The environmental and ecological impact of the capitalist mode of production was highlighted by Marx and Engels way back in the early part of industrialization in Europe. As Engels put it, capitalism is production for profit and not human need, and so takes no account of the impact on wider society of accumulation for profit.[i] This drive for profit leads to ecological catastrophe.[ii]
Marx summed up the impact of capitalist production on nature: “All progress in capitalistic agriculture is a progress in the art, not only of robbing the laborer, but of robbing the soil; all progress in increasing the fertility of the soil for a given time, is a progress toward ruining the lasting sources of that fertility . . . Capitalist production, therefore, develops technology, and the combining together of various processes into a social whole, only by sapping the original sources of all wealth—the soil and the laborer.”[iii]
The evidence is overwhelming that unless the capitalist system is replaced in the next fifty years, the planet will be suffering from such damage to its natural development that economic growth will slow, natural disasters will become common, and the cost of restoration and prevention will become too much for a profit-making mode of production to handle.

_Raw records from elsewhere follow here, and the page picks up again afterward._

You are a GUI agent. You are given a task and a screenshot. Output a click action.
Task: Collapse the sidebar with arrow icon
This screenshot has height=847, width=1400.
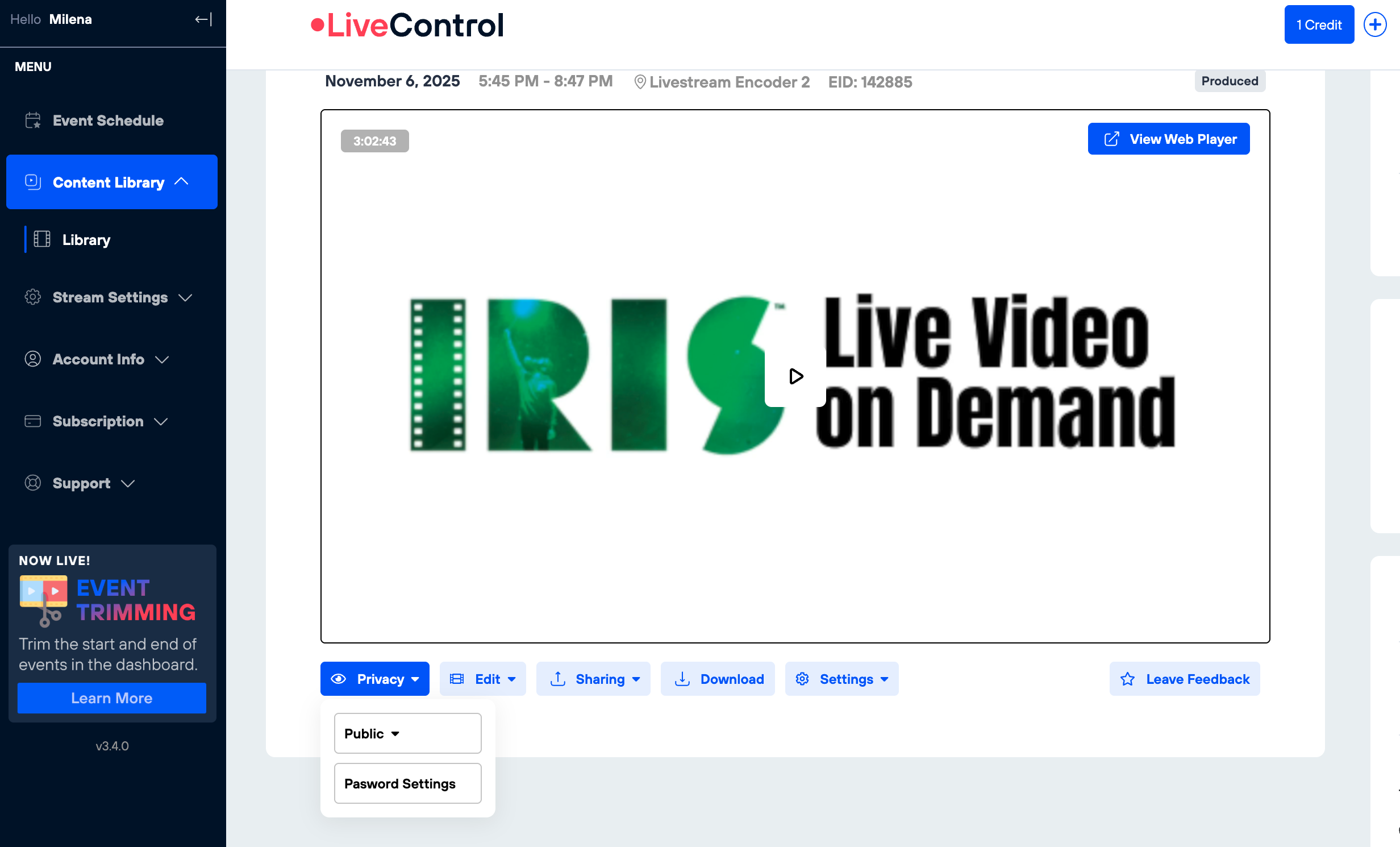[203, 19]
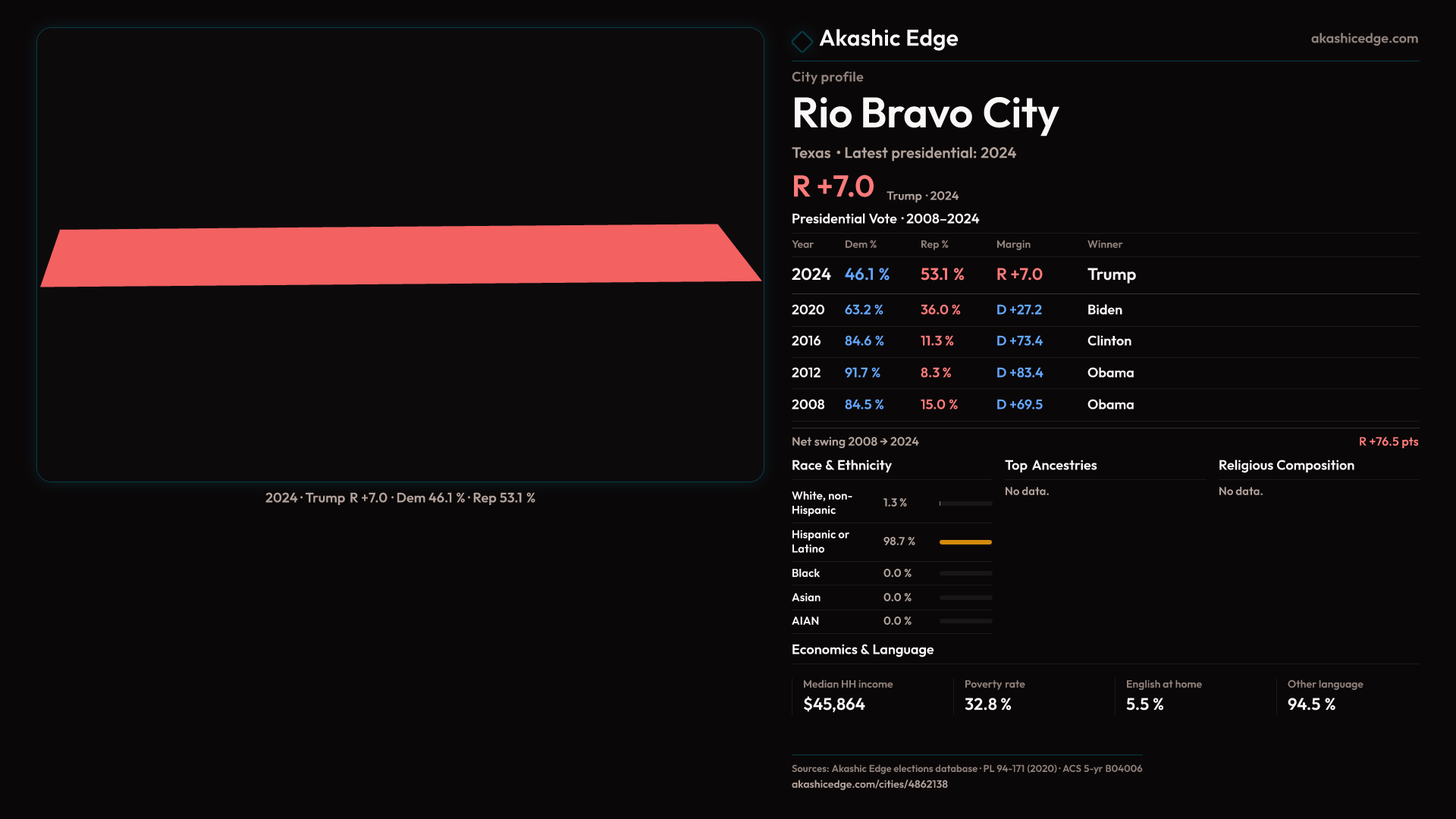Click the Margin column header
This screenshot has width=1456, height=819.
click(x=1012, y=244)

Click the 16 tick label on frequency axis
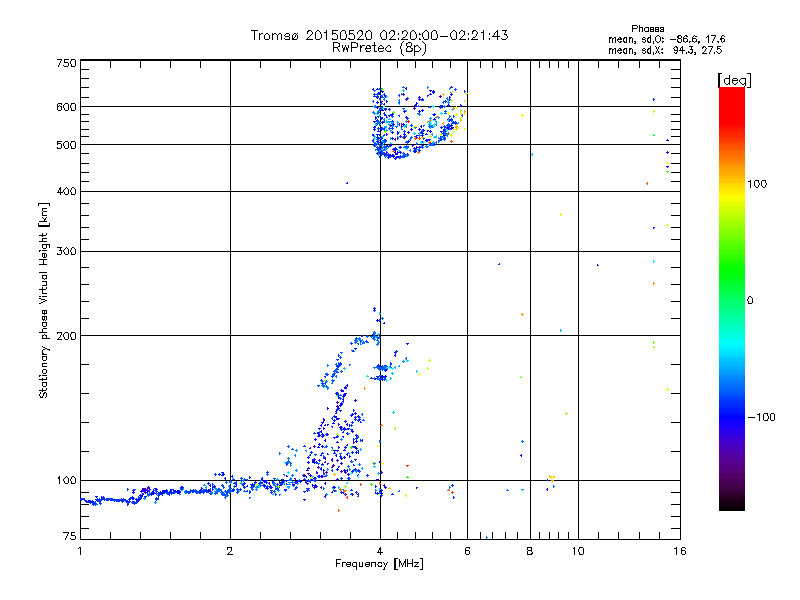point(679,551)
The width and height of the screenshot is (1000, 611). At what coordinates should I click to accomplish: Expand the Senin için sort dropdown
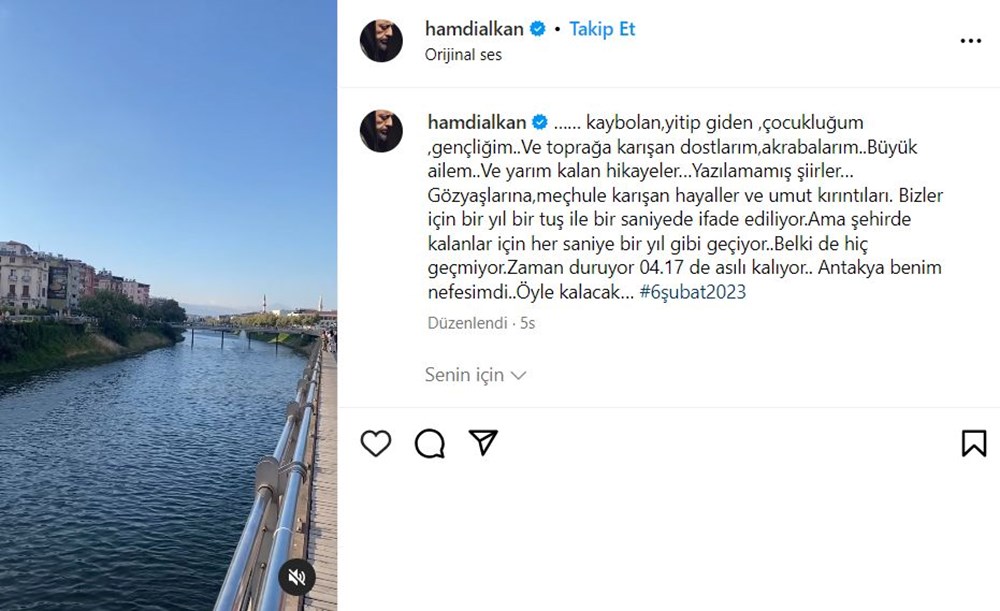click(475, 375)
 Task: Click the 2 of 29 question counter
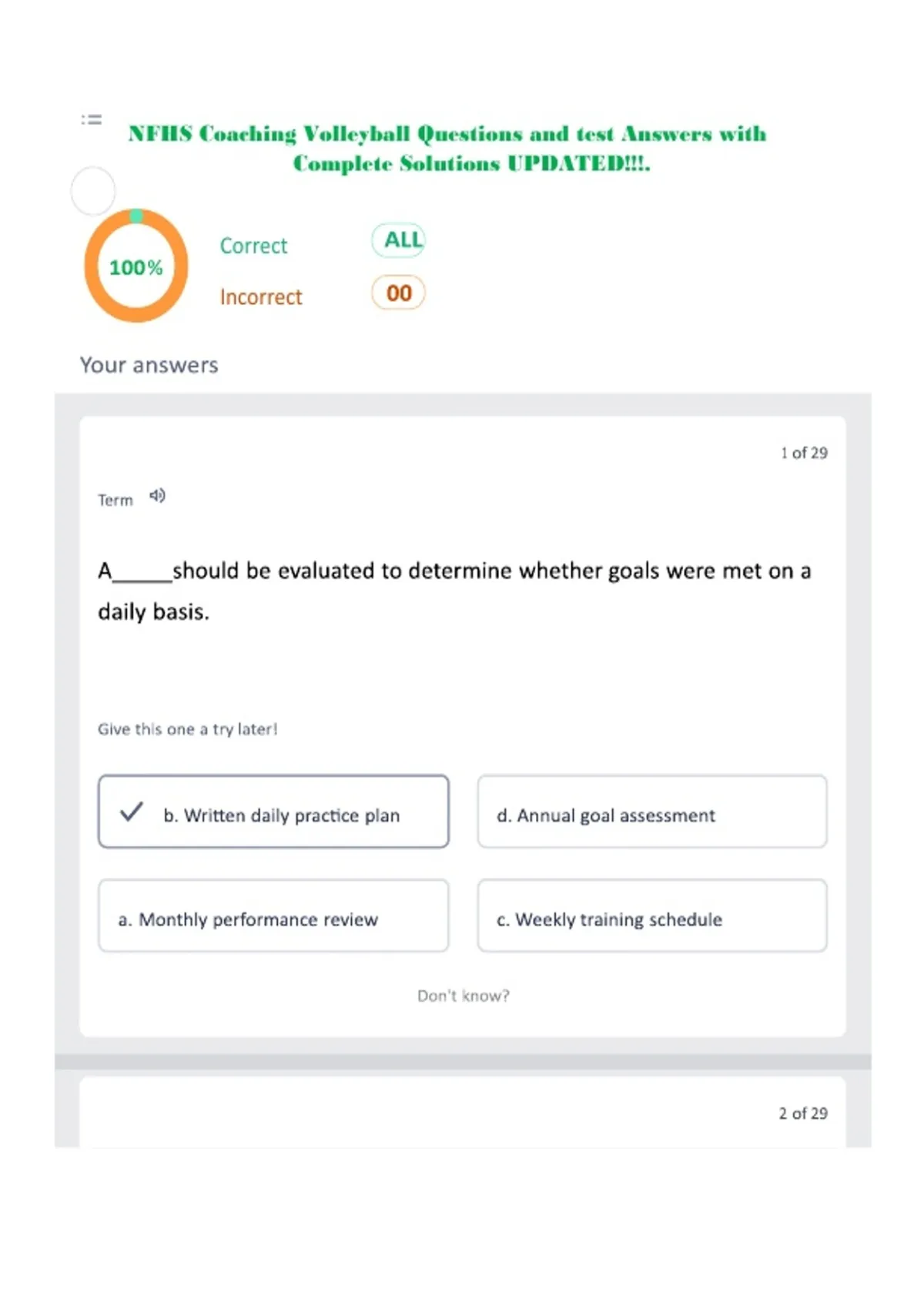803,1113
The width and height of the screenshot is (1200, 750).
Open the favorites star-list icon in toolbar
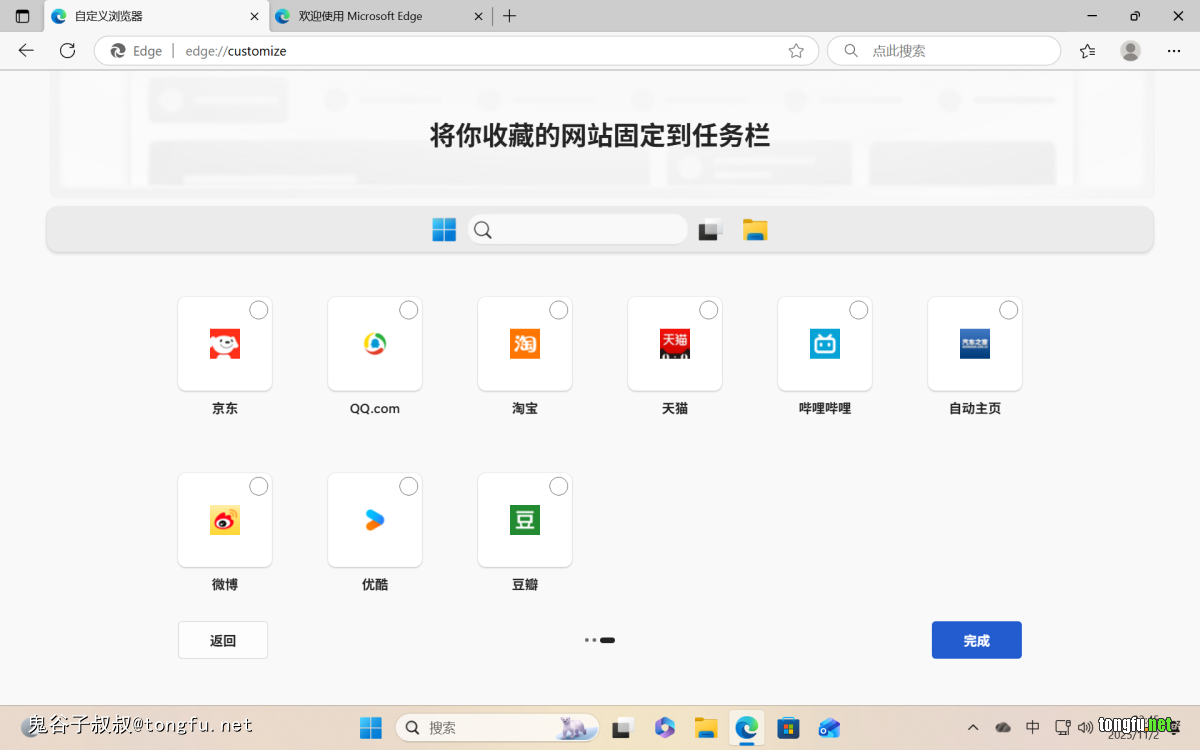tap(1088, 51)
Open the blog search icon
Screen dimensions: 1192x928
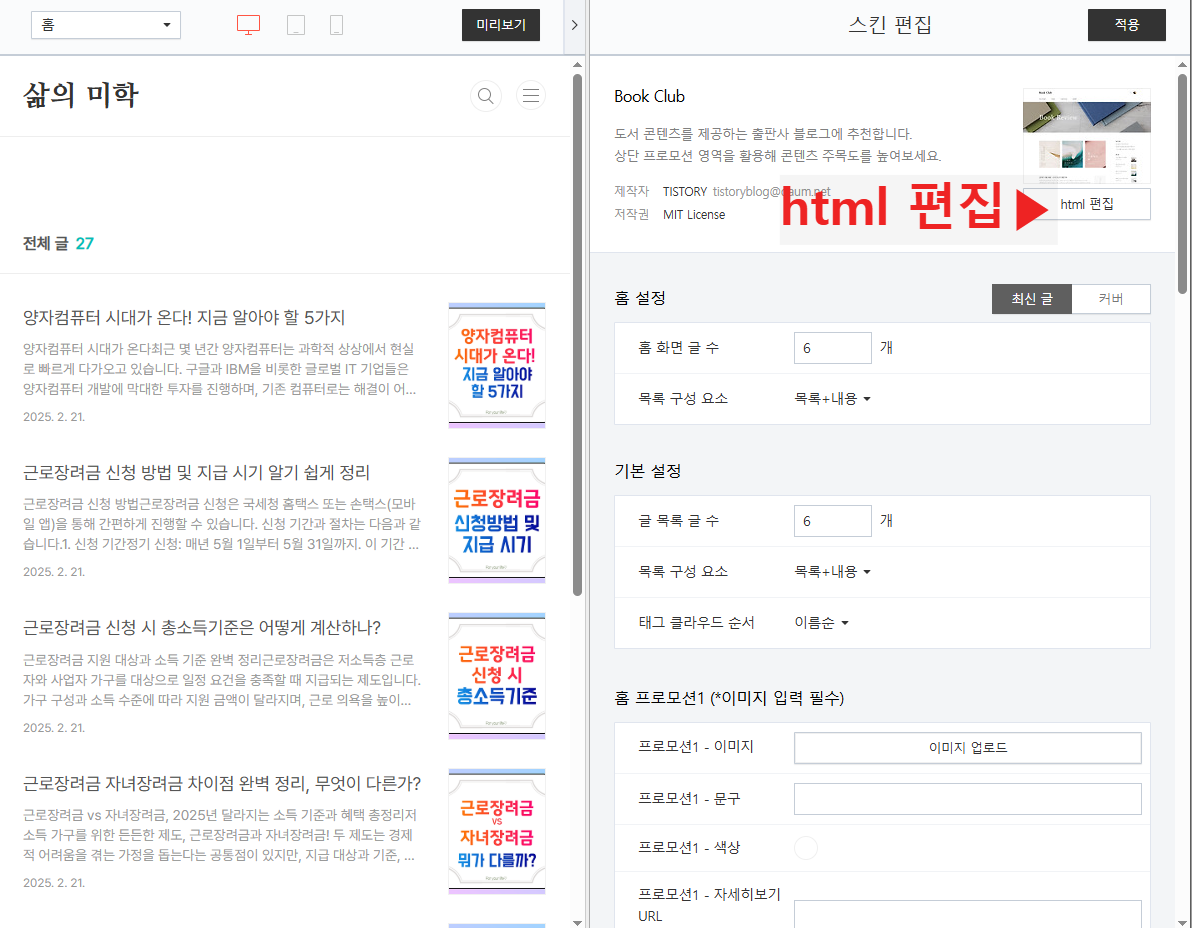[x=485, y=95]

[i] “As individual capitalists are engaged in production and exchange for the sake of the immediate profit, only the nearest, most immediate results must first be taken into account. As long as the individual manufacturer or merchant sells a manufactured or purchased commodity with the usual coveted profit, he is satisfied and does not concern himself with what afterwards becomes of the commodity and its purchasers.” F. Engels, The Dialectics of Nature (Moscow: Progress Publishers, 1976).
[ii] “What cared the Spanish planters in Cuba, who burned down forests on the slopes of the mountains and obtained from the ashes sufficient fertilizer for one generation of very highly profitable coffee trees—what cared they that the heavy tropical rainfall afterwards washed away the unprotected upper stratum of the soil, leaving behind only bare rock!” Engels, The Dialectics of Nature.
[iii] Karl Marx, Das Kapital, The Skeptical Reader Series (Washington, DC: Regnery Publishing, 2009), p. 209.